======== Source passage

How to create splits from a sequence file in Hadoop?

706 views Asked by At

In Hadoop, I have a sequence file of 3GB size. I want to process it in parallel. Therefore, I am going to create 8 maptasks and hence 8 FileSplits.

FileSplit class has constructors that require the:

Path of the file
Start position
Length

For example the fisrt split can be from 0 with length 3GB/8 and the next split from 3GB/8 with length 3GB/8 and so forth.

Now the SequenceFile.Reader has a constructor that takes same:

Path of the file
Start position
Length

For the first split (from 0 with length 3Gb/8) the sequence file was able to read it as it contains the header of the file, the compression type, and information about the key and value classes.

However, for the other splits the SequenceFile.Reader was not able to read the split because, I think, that portion of the file doesn't contain the header of the sequence file (becuase the file split is not starting from 0) and hence it throws a NullPointerException when I tried to use the sequence file.

So is there a way to make file splits from the sequence file?

1

There are 1 answers

0
Mosab Shaheen On

Well, the idea is that start and length parameters of SequenceFile.Reader is not for specifying portion of the sequence file rather it is for specifying the real beginning and span over a sequence file (e.g. In case you have a container file that contains five sequence files together, and you want to use one of them so specify start and length of the sequence file inside that container file. OR in case you want to read from the beginning of a sequence file to a specific length; however it is not possible to set the start to the middle of a sequence file because you will skip the header of the sequence file and you will get "not a sequence file error", thus you must set the start parameter to the beginning of the sequence file).

================
======== Information shown

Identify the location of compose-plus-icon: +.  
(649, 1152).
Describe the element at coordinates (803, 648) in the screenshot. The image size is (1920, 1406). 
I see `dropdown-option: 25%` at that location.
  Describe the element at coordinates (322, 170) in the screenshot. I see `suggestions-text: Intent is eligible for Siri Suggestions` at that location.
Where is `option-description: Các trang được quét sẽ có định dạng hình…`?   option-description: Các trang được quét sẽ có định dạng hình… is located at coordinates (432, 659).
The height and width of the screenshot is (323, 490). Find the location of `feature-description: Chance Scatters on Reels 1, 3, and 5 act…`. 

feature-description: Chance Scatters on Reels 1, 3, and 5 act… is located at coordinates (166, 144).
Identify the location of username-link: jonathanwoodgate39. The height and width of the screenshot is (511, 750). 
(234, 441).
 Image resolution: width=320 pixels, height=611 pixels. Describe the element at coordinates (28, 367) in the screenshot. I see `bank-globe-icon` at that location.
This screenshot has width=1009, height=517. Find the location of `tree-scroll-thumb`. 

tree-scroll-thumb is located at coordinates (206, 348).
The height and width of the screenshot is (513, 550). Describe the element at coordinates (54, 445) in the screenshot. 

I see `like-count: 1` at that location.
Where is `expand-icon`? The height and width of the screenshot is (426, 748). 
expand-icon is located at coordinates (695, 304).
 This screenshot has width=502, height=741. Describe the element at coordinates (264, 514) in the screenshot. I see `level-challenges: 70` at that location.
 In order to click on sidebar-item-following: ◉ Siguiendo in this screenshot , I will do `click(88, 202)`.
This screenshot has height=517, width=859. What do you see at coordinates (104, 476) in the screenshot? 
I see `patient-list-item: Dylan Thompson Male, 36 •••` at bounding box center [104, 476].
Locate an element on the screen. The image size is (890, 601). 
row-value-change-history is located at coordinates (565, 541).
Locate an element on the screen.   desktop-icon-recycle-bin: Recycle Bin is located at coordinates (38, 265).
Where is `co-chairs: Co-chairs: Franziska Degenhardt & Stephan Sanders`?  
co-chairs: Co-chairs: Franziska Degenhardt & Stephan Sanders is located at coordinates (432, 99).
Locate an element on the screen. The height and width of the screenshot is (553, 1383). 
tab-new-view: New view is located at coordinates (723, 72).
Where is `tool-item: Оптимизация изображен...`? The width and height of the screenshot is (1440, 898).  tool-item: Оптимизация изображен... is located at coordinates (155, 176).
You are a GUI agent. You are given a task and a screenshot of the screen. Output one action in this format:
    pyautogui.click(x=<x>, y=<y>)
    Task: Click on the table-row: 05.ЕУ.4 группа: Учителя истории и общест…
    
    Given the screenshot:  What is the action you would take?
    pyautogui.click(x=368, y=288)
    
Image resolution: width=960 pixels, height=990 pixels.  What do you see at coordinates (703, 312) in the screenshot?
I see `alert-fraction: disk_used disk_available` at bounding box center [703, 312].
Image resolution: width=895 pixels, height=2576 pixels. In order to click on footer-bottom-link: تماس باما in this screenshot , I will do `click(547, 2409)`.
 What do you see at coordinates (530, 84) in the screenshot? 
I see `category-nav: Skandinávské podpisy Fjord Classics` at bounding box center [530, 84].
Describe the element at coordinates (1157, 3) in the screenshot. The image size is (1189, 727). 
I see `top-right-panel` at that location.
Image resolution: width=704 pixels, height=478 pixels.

================

__Task item A__
In the Hadoop sequence file thread, what exception is thrown when the asker tries to use the splits that don't start at 0?
__Task item B__
Pick up the Hadoop sequence file thread after its last sentence and keep writing it.

__Response area A__
A NullPointerException.

__Response area B__
Therefore, the solution is to create your file split in your InputFormat as usual:

new FileSplit(path, start, span, hosts);

And you create the sequence reader in your RecordReader as usual (no need to specify start or length):

reader = new SequenceFile.Reader(fs, path, conf);// As usual
start = Split.getStart();
reader.sync(start);

The idea is here in "sync" which skips the amount of bytes specified by "start" of the split.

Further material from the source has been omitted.